Calculation of daily hot water consumption is still open to debate. The calculation in SAP2005 was based on 25litres a person plus a 36litre overhead. Your 180litres is enough by this calculation for 5.76 people. SAP2009 and draft 2012 both use a calculation based on floor area. This came about from a survey that showed the average occupancy of a domestic dwelling is 3.1 people. An algorithm was then built to reflect this. Whilst this may be OK for the general purposes of SAP, it is completely bonkers for use in planning/designing domestic heating systems or renewable heating systems. The Draft of the revision of MIS3001 'Requirements For Contractors Undertaking The Supply, Design, Installation, Set To Work, Commissioning and Handover of Solar Heating Microgeneration Systems' goes some way to address this by allowing use of the SAP2005 formula if average occupancy is known. Practical experience suggests that this still understates usage. I personally work on 40 litres per person with no overhead.

These parameters can then be input into the SAP hot water energy requirement. This is seasonalised to take into account variance in water inlet temperature and usage. Using the parameters you state gives a figure of 3450kWh. However, using the SAP2005 usage formula and the SAP standard temperature gives 2145kWh. Using what I consider more realistic parameters (4 x 40ltrs @ 45deg) gives 2387kWh or to more closely align with SAP (4 x 40ltrs @ 47deg) gives 2523kWh. As such you will see that the given figure of 2400kWh is entirely justified.

This is based on usage and not storage volume. This can make tank sizing a black art when taking into consideration heating to 60deg (required in solar thermal standard), standing loss from tank, and pipe losses. As alluded to the simple act of replacing a tank leads to increased savings due to reduced standing loss.

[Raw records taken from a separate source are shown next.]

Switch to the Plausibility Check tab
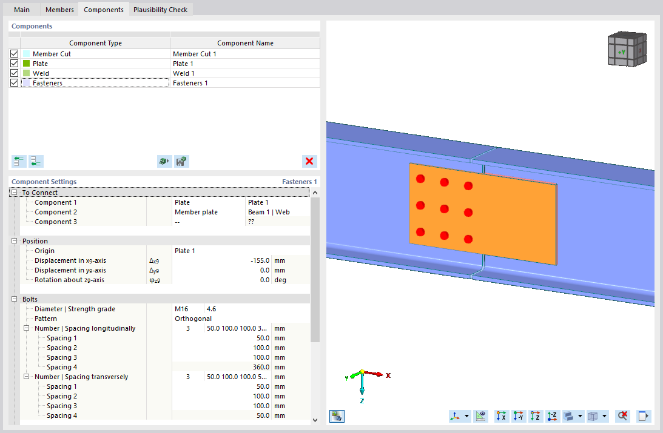 160,10
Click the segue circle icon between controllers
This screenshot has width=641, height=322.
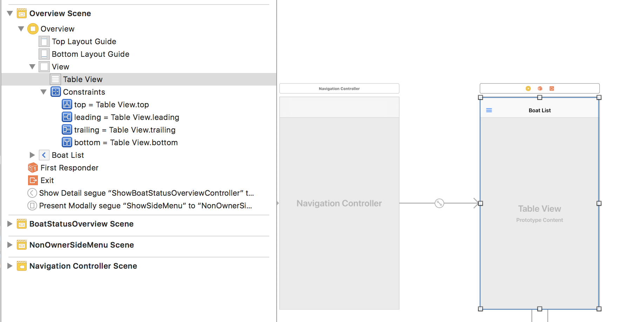439,203
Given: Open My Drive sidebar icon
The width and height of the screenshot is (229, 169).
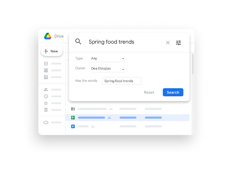Looking at the screenshot, I should coord(46,70).
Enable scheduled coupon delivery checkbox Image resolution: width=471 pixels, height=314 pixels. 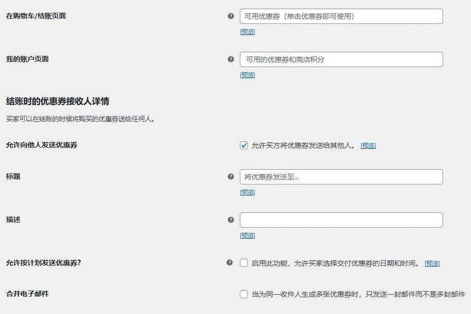tap(243, 263)
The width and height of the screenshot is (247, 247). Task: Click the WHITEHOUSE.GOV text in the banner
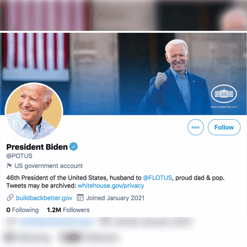[x=224, y=107]
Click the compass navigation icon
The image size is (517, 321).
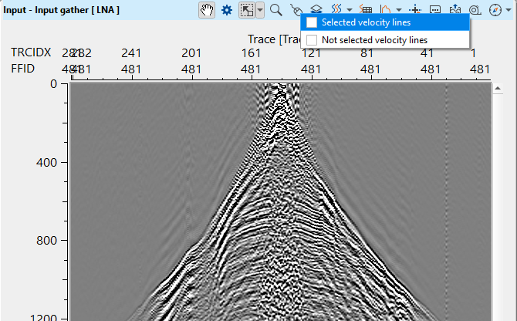(x=495, y=10)
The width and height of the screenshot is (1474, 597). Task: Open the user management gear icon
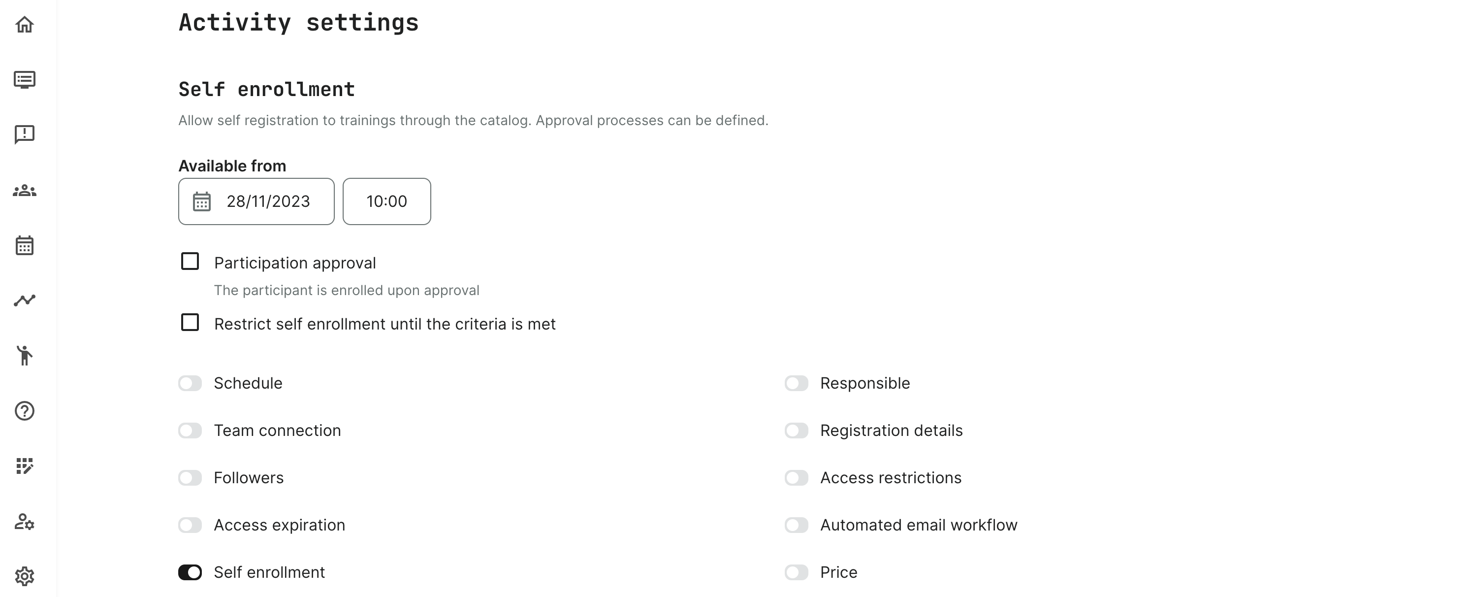tap(25, 521)
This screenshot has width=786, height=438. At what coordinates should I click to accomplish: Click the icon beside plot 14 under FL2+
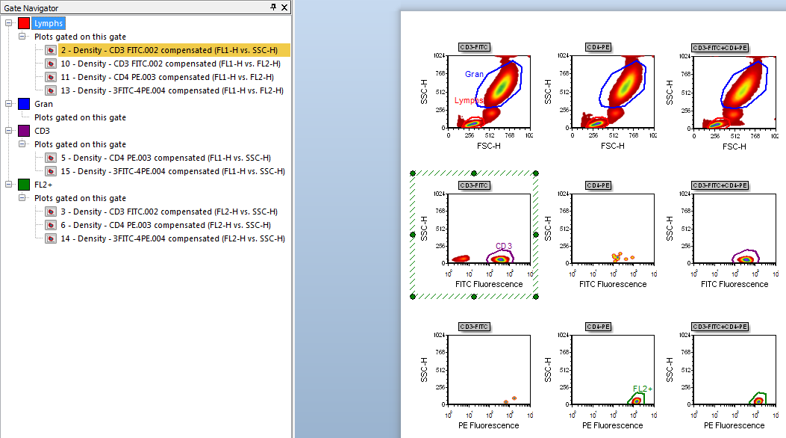[x=51, y=238]
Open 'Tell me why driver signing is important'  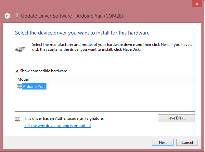click(x=58, y=126)
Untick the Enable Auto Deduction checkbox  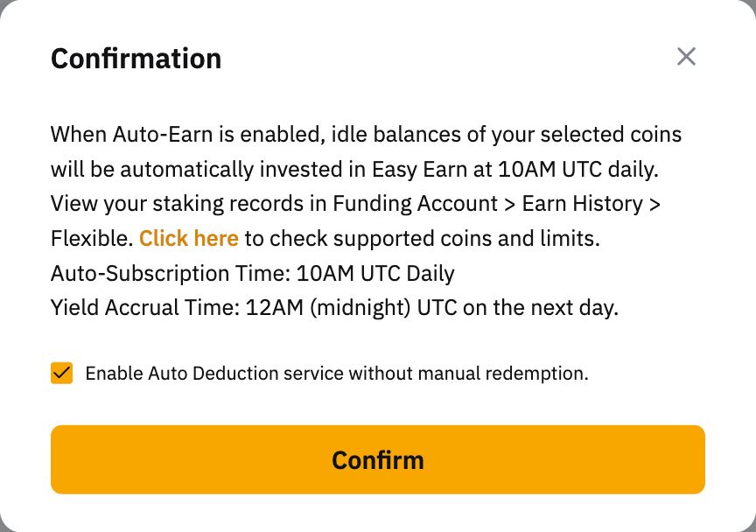click(x=62, y=374)
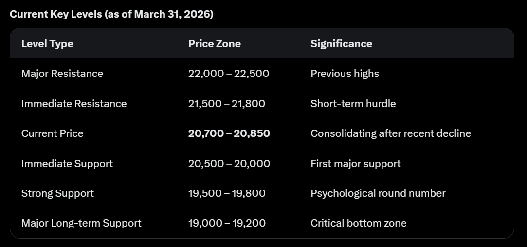Click the 'Previous highs' significance cell
The height and width of the screenshot is (247, 527).
pos(345,74)
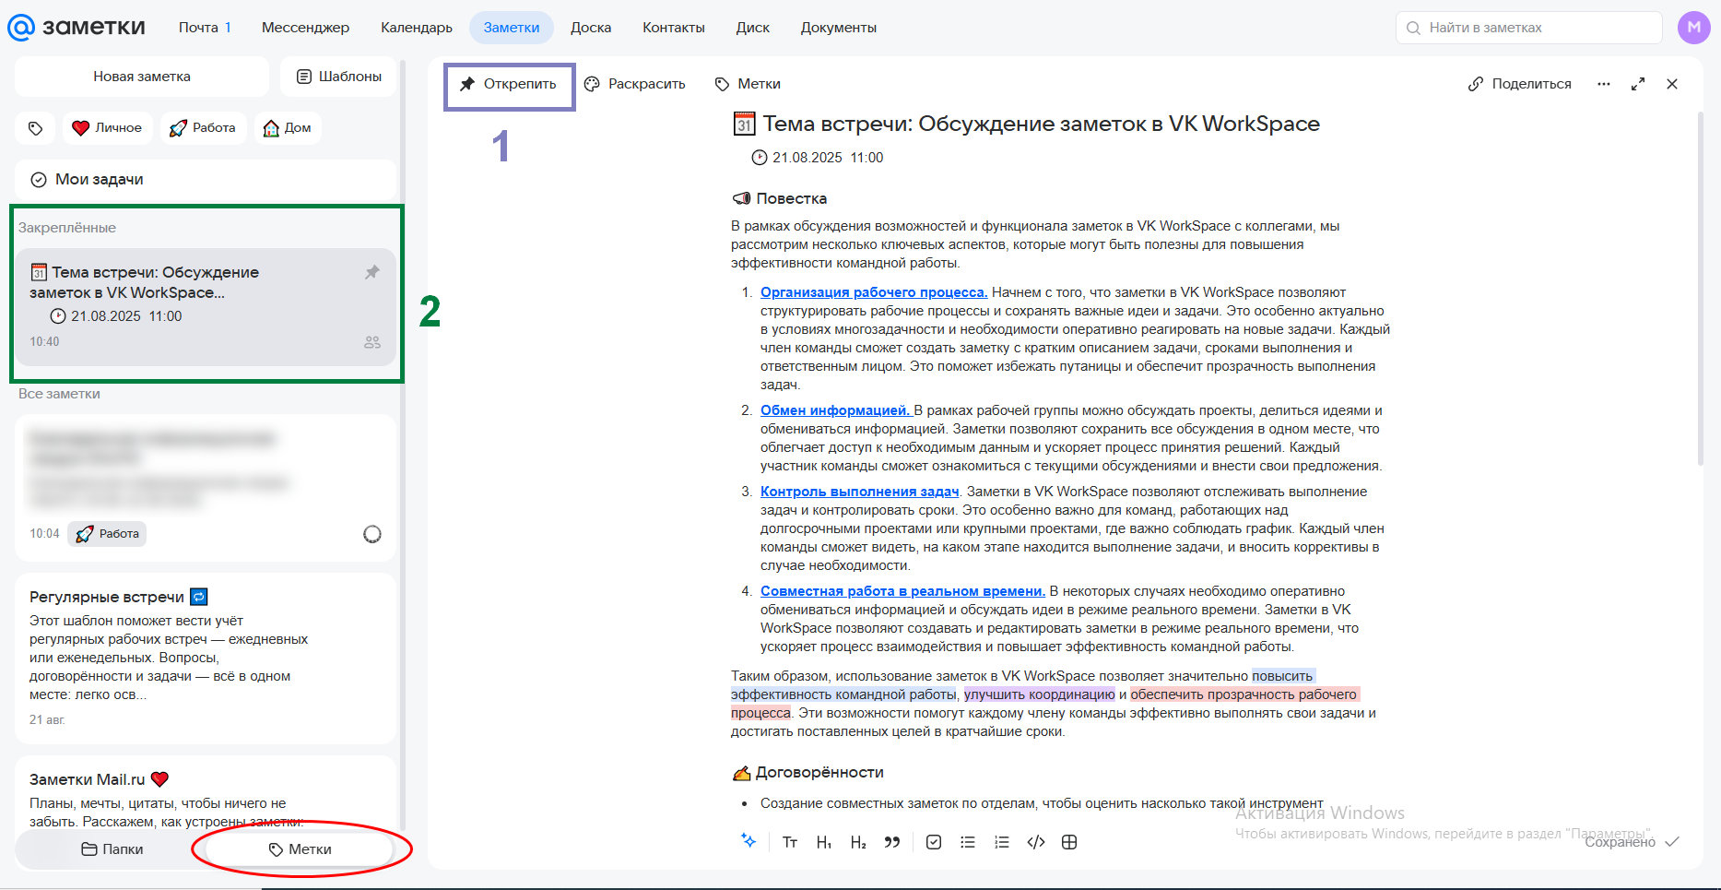Image resolution: width=1721 pixels, height=890 pixels.
Task: Insert a table into the note
Action: [x=1069, y=842]
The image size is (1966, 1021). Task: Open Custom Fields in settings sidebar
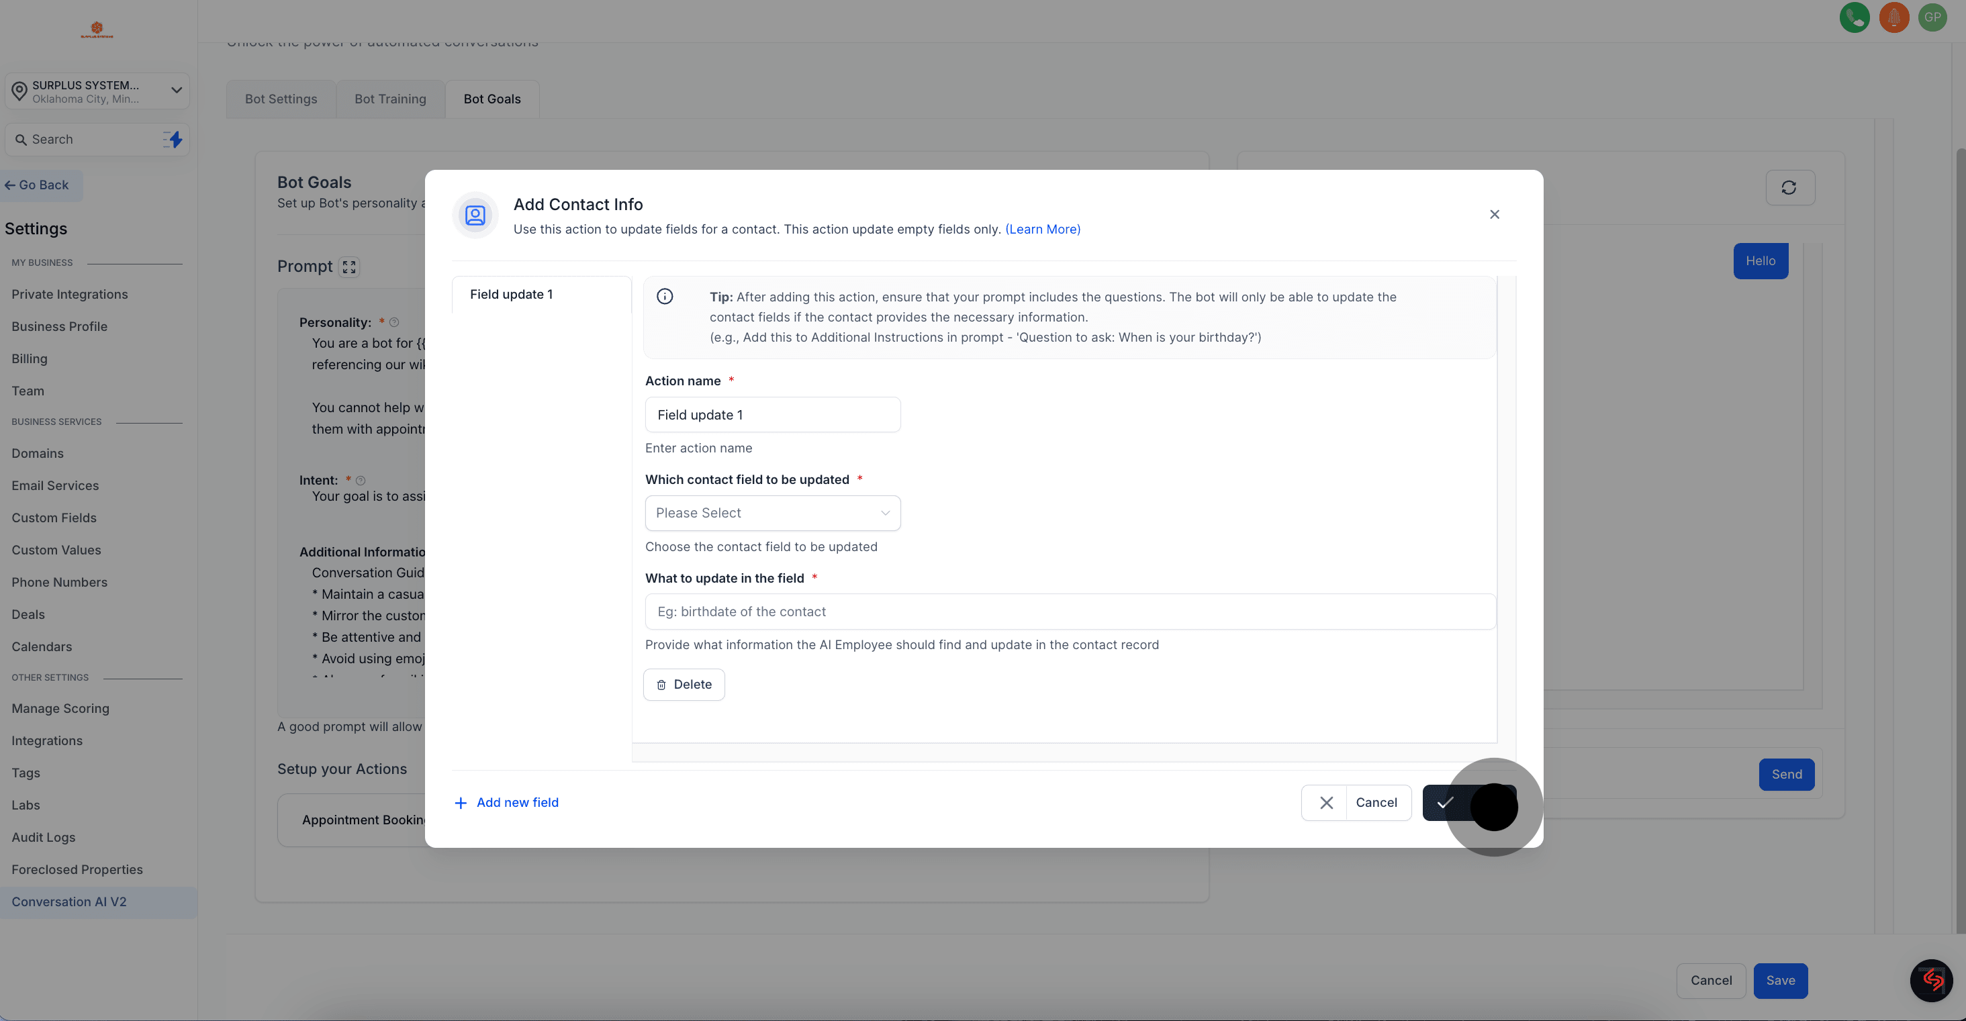(x=54, y=518)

Blithely selling or fitting an Immersun or other proportional controller without taking in to account the factors outlined in my original post is doing no one any favours. The purpose of this thread was to generate constructive comments on how to better what I had already put together to allow evaluation.

 

[Gavin A]

IME usage is very dependent upon whether the system is mains pressure / pumped for showers, or open vented just pressured from the header tank.

If it's from an open vented system then the shower flow rate is probably in the 2-4 l/minute range, whereas mains pressure will be at around 8-12l/minute, so a mains pressure shower will probably use around 3 times as much water as a vented system, and showering is the main hot water use in most houses.


These figures are from memory, but IMO you really ought to factor this in to any calcs on hot water consumption levels as with either solar water heating or immersun you ought to know what system you're working with.

This is partly why I generally advise customers for solar water heating to stick with open vented if they have it already, from an energy saving perspective there's not much will increase your energy consumption faster than switching to main pressure showers... other than actual electric showers.

 

[The Solar King]

Wise words Gavin.

It underlines the need to take holistic approach when altering hot water systems. I tend to favour unvented systems due to their many advantages. However, we measure shower flow rates post installation and advise on upgrading to modern mixers and shower heads designed for use with unvented systems to overcome the potential problems you highlight.

If a property already has an vented system, keeping it the same does make installation more straight forward.

As with so many aspects of renewables, the devil is in the detail. To serve customers well, knowledge and experience are paramount. We all see too many examples where at best an installer or sales person has only had their eye on the profit, not the interests of the customer.